**Istruzioni**.
A: Nel brano sul primo maggio, riscrivi la parte che si apre con le parole contenenti "Situazione che già" e si chiude con "divieto di licenziamento.", cambiando "briciole" in "frammenti".
B: Per ciascuna affermazione indica se concorda con il brano sul primo maggio, rispondendo sì o no e citando le parole del brano che lo stabiliscono. (i) Chi ha un lavoro subordinato a tempo indeterminato è protetto dal divieto di licenziamento. (ii) I discorsi del primo maggio cambiano molto da un anno all'altro. (iii) La pandemia ha devastato soltanto l'economia italiana.

**Brano scelto**.
══════

Precari, giovani, donne: gli esclusi del mercato hanno bisogno di interventi concreti

La tradizionale celebrazione del primo maggio è una ricorrenza particolare per il mondo del lavoro. In questa giornata si concentra un numero rilevante di articoli, interventi e discorsi incentrati sull’importanza del lavoro e sulla necessità della sua tutela. Discorsi che, di anno in anno, finiscono per assomigliarsi tutti, e che sono accomunati da un destino comune: dal 2 di maggio vengono rimessi in soffitta, pronti per essere rispolverati, con qualche piccolo adattamento, l’anno successivo. Questo andazzo rischia di banalizzare una ricorrenza che, invece, dovrebbe essere sfruttata come momento di riflessione per avviare interventi concreti sul mercato del lavoro. Interventi quanto mai urgenti in un momento come quello attuale, nel quale l’economia – non solo italiana – è devastata dalla pandemia e ci sono serie preoccupazioni sugli effetti che questa situazione potrà produrre sul mercato del lavoro.

Situazione che già da ora produce conseguenze pesanti sui lavoratori più fragili. Chi ha un lavoro subordinato a tempo indeterminato è protetto dal divieto di licenziamento e dalla cassa integrazione a pioggia; chi è fuori dalla cittadella delle tutele, perché ha un lavoro intermittente, precario o irregolare, deve arrangiarsi con briciole di tutele, ristori e sostegni, utili solo a enfatizzare la profonda divaricazione che esiste tra mondi così diversi. E anche chi oggi gode di un buon sistema di protezione, in quanto ha un lavoro stabile e gli ammortizzatori sociali, non può dormire sonni tranquilli, perché nessuno sa davvero che cosa potrà accadere quando scadrà il divieto di licenziamento.

══════

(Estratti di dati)
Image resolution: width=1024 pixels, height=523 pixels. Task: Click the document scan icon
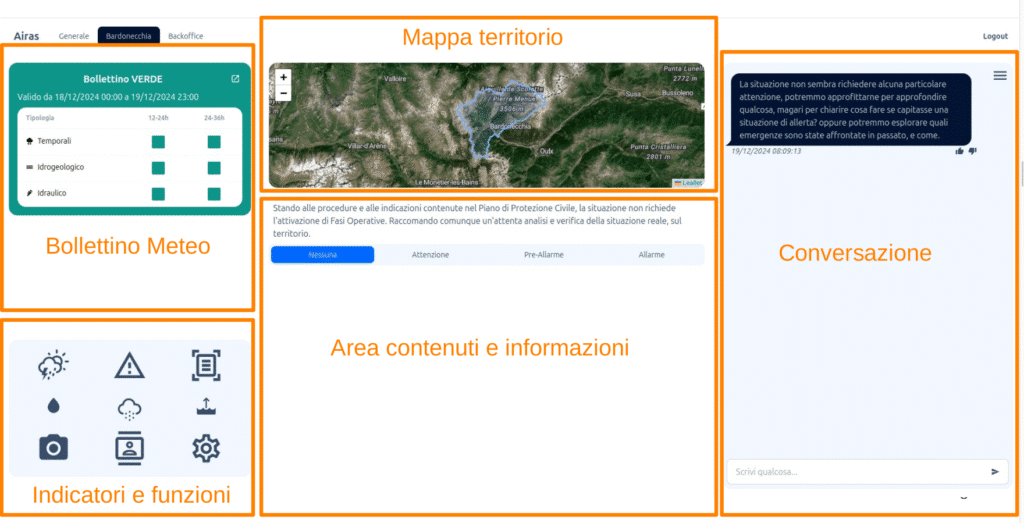tap(206, 366)
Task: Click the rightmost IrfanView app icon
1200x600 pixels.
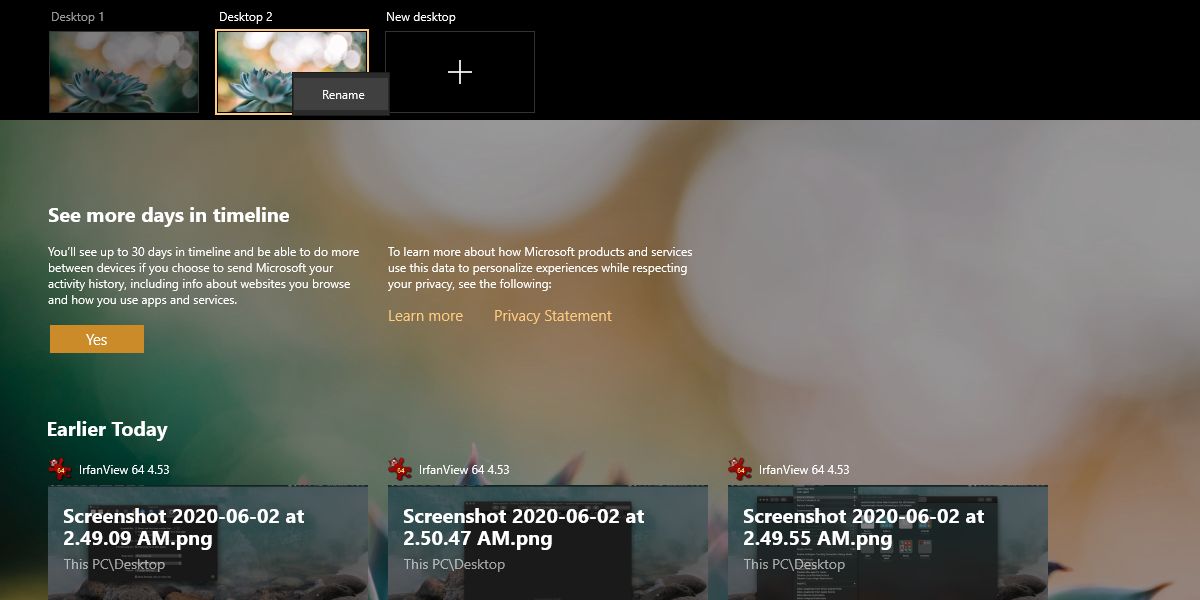Action: coord(739,469)
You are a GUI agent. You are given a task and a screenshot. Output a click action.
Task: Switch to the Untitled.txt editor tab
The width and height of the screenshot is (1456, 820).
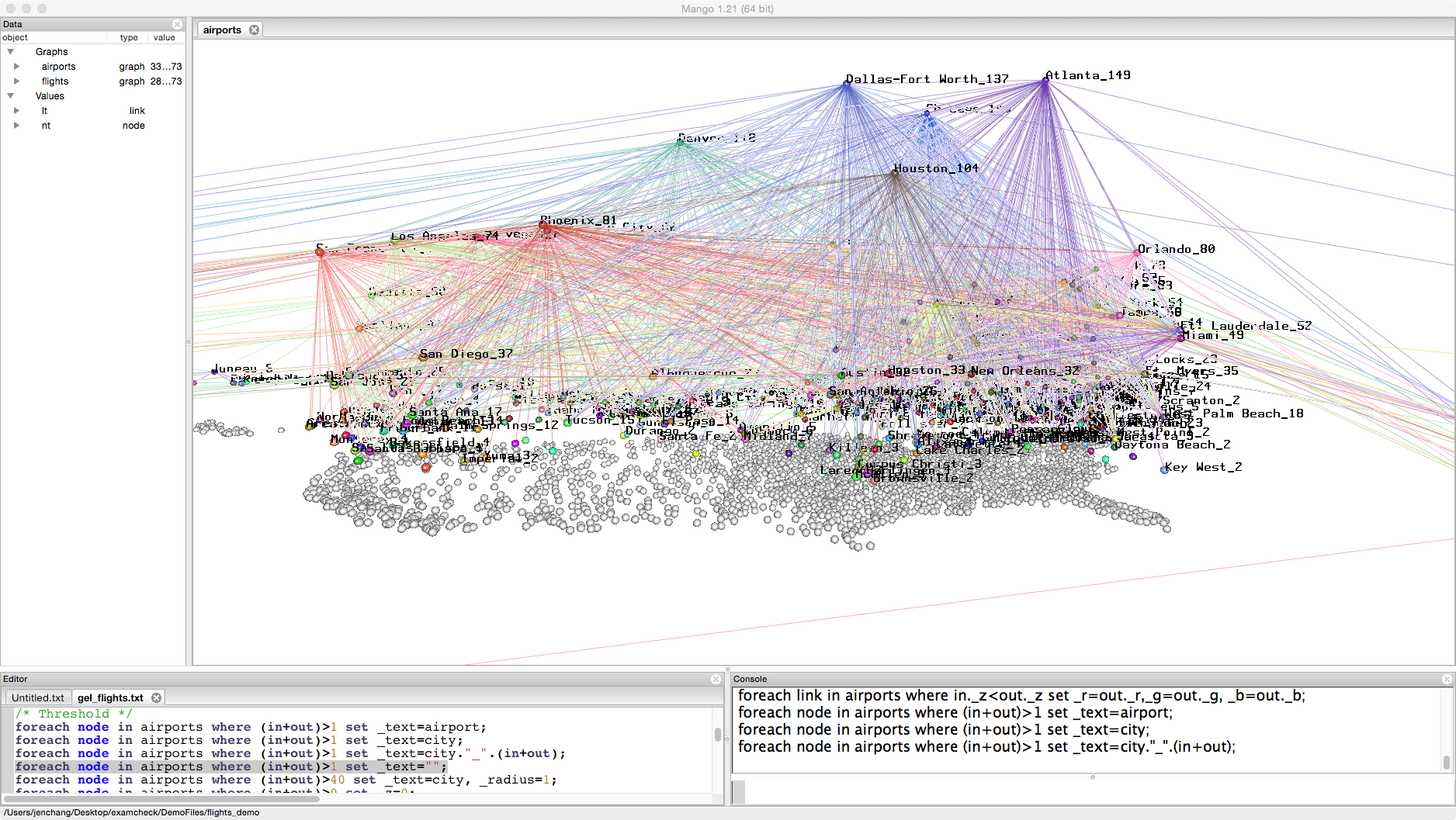pos(38,698)
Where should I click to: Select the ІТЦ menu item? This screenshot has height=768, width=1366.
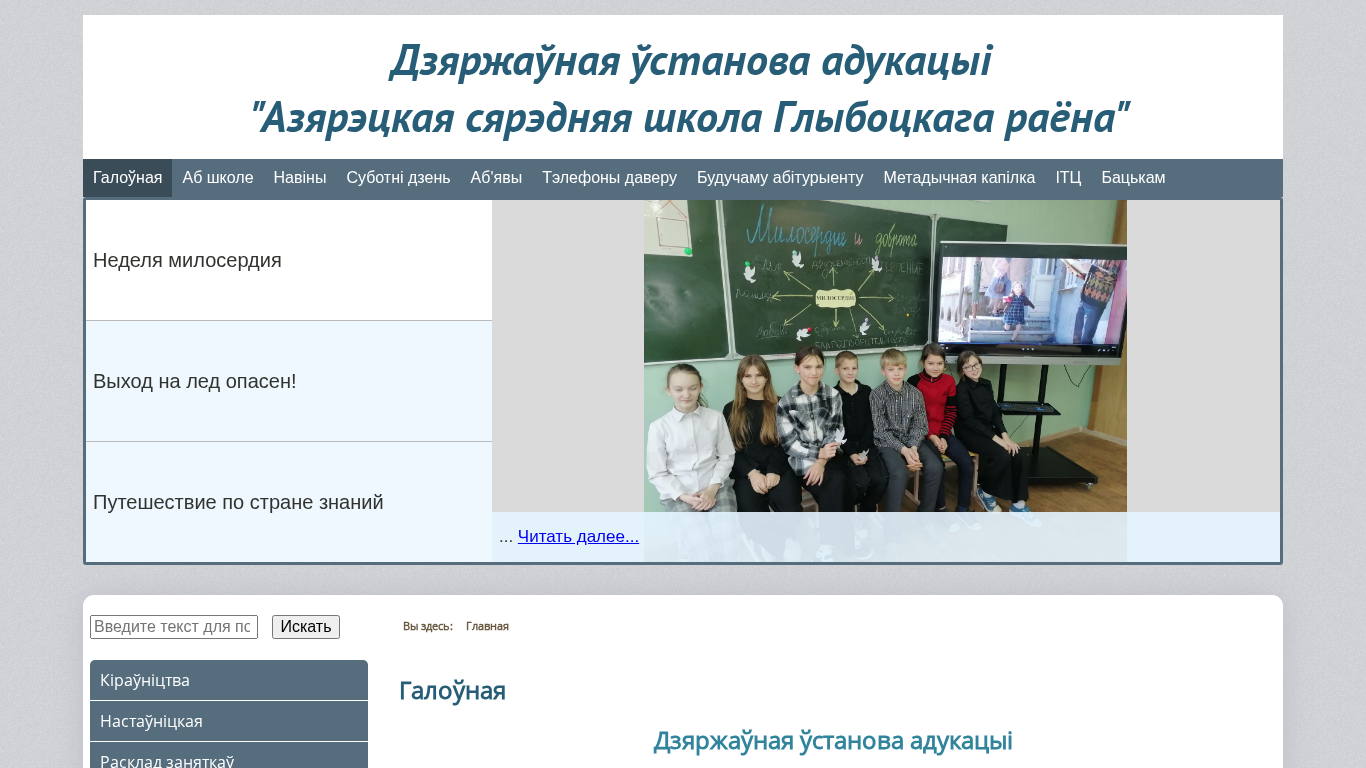coord(1068,178)
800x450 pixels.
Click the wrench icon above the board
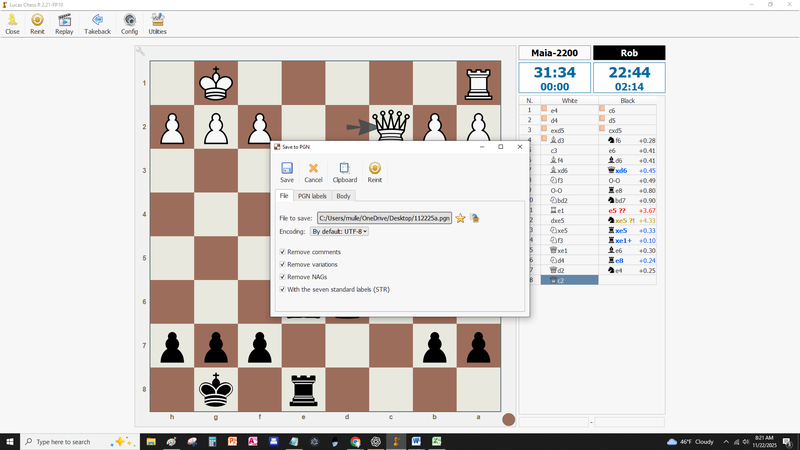[x=141, y=51]
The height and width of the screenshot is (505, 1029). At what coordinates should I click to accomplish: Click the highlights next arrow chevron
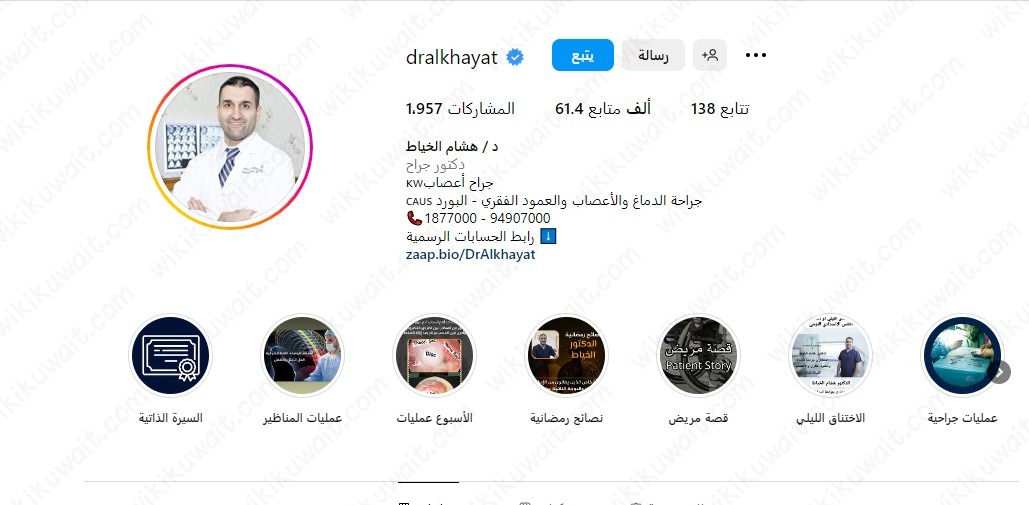pyautogui.click(x=1000, y=373)
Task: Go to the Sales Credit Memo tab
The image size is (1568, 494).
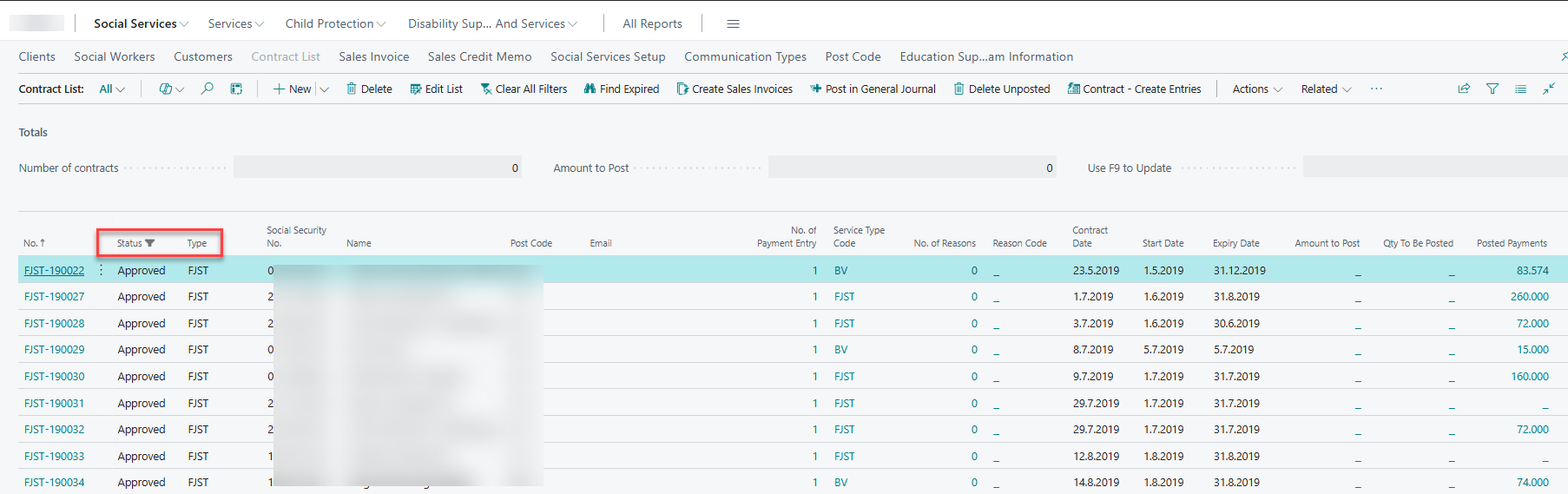Action: click(479, 56)
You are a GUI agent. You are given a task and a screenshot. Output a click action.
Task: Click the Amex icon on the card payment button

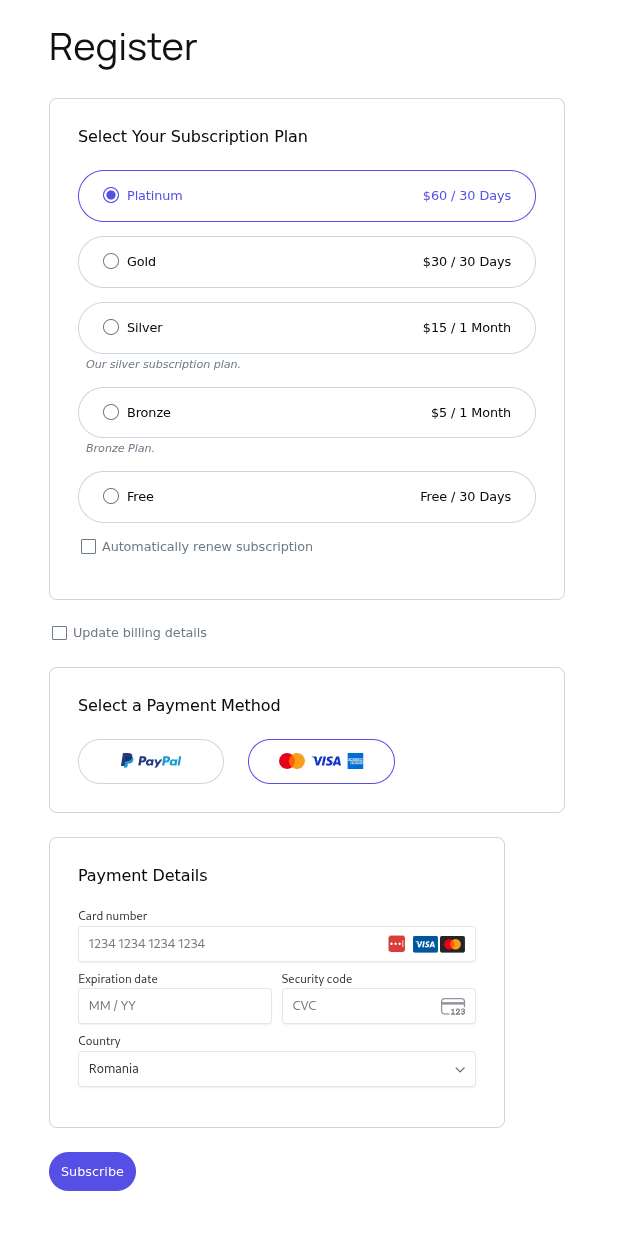coord(355,760)

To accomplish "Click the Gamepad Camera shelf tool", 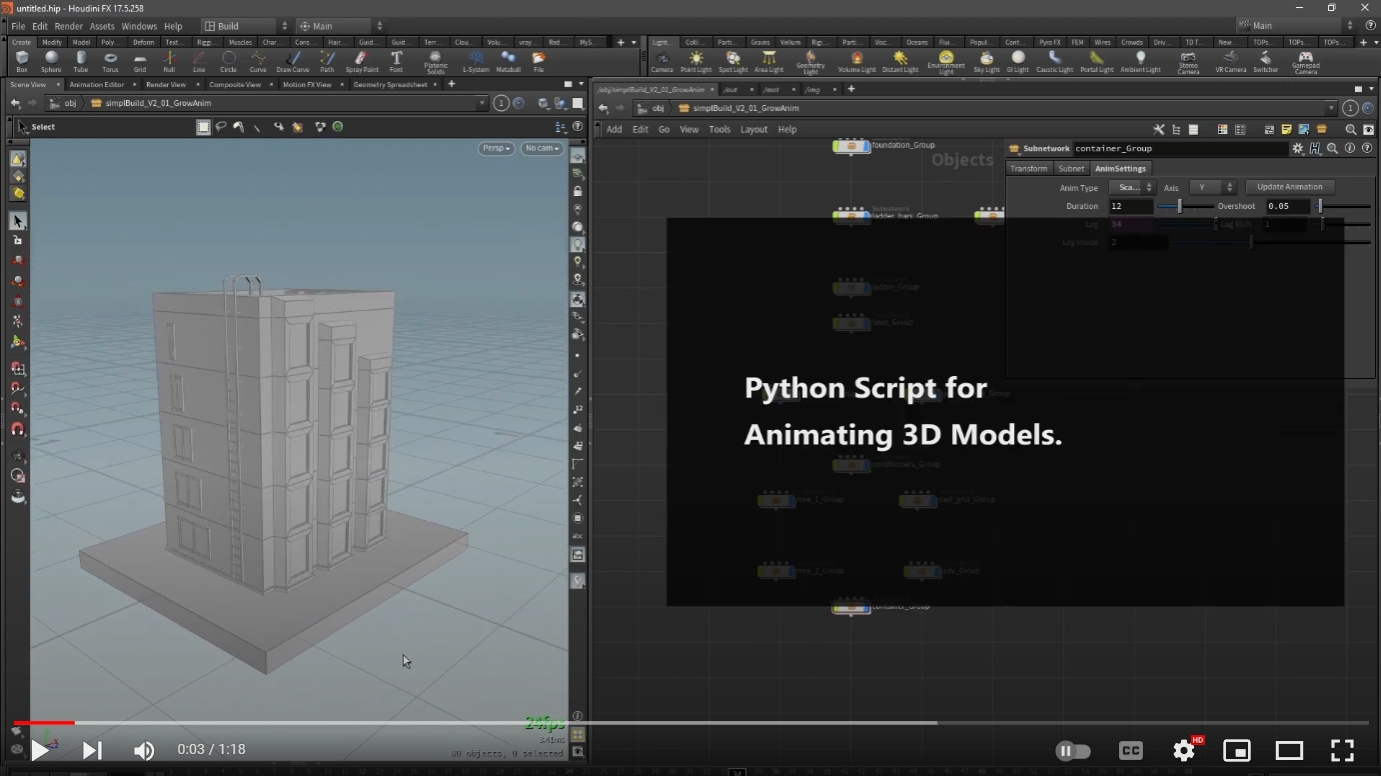I will pos(1305,61).
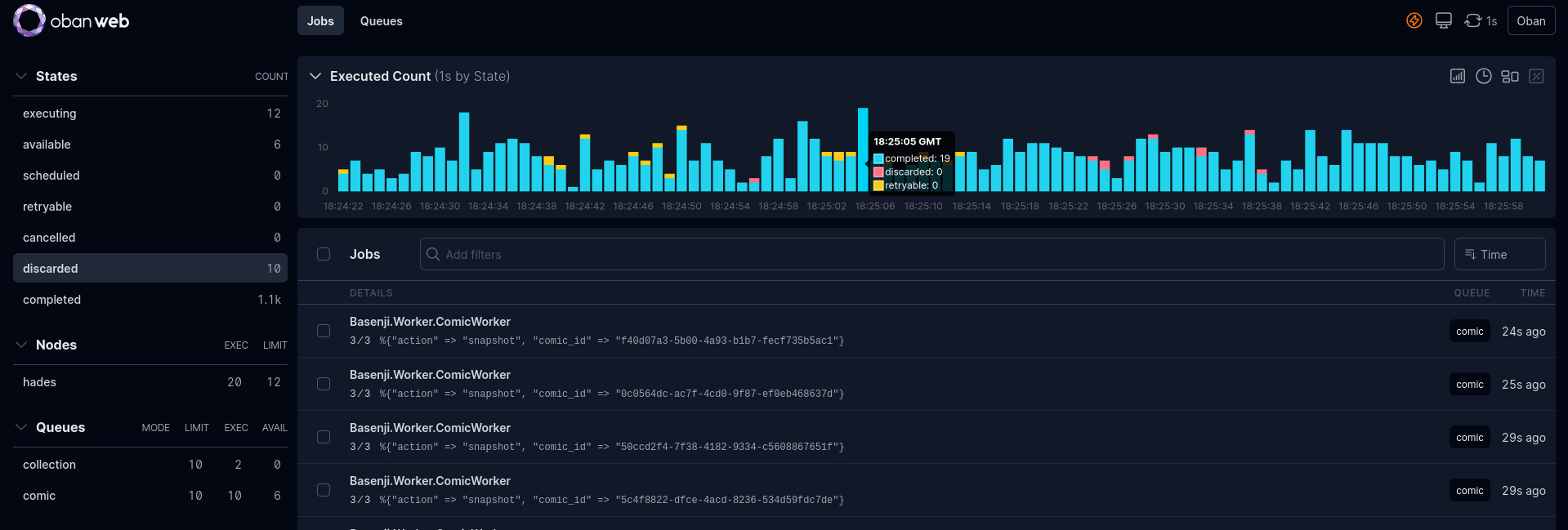This screenshot has height=530, width=1568.
Task: Click the chart percentile icon
Action: [1536, 76]
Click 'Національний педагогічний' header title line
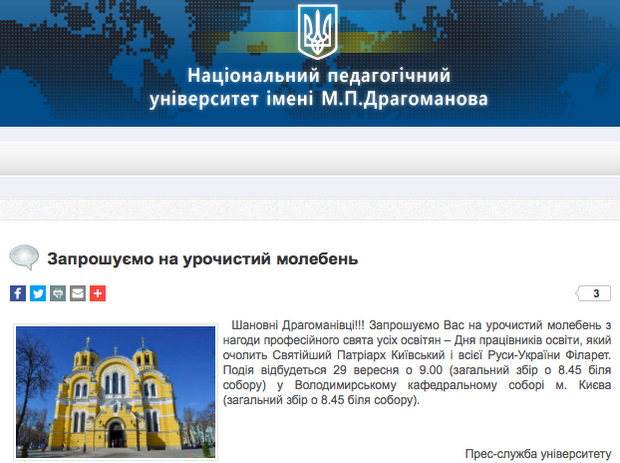 coord(319,77)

══════

**Risposte numerate**.
A:
Situazione che già da ora produce conseguenze pesanti sui lavoratori più fragili. Chi ha un lavoro subordinato a tempo indeterminato è protetto dal divieto di licenziamento e dalla cassa integrazione a pioggia; chi è fuori dalla cittadella delle tutele, perché ha un lavoro intermittente, precario o irregolare, deve arrangiarsi con frammenti di tutele, ristori e sostegni, utili solo a enfatizzare la profonda divaricazione che esiste tra mondi così diversi. E anche chi oggi gode di un buon sistema di protezione, in quanto ha un lavoro stabile e gli ammortizzatori sociali, non può dormire sonni tranquilli, perché nessuno sa davvero che cosa potrà accadere quando scadrà il divieto di licenziamento.

B:
(i) Sì: "Chi ha un lavoro subordinato a tempo indeterminato è protetto dal divieto di licenziamento e dalla cassa integrazione a pioggia".
(ii) No: "di anno in anno, finiscono per assomigliarsi tutti".
(iii) No: "l’economia – non solo italiana – è devastata dalla pandemia".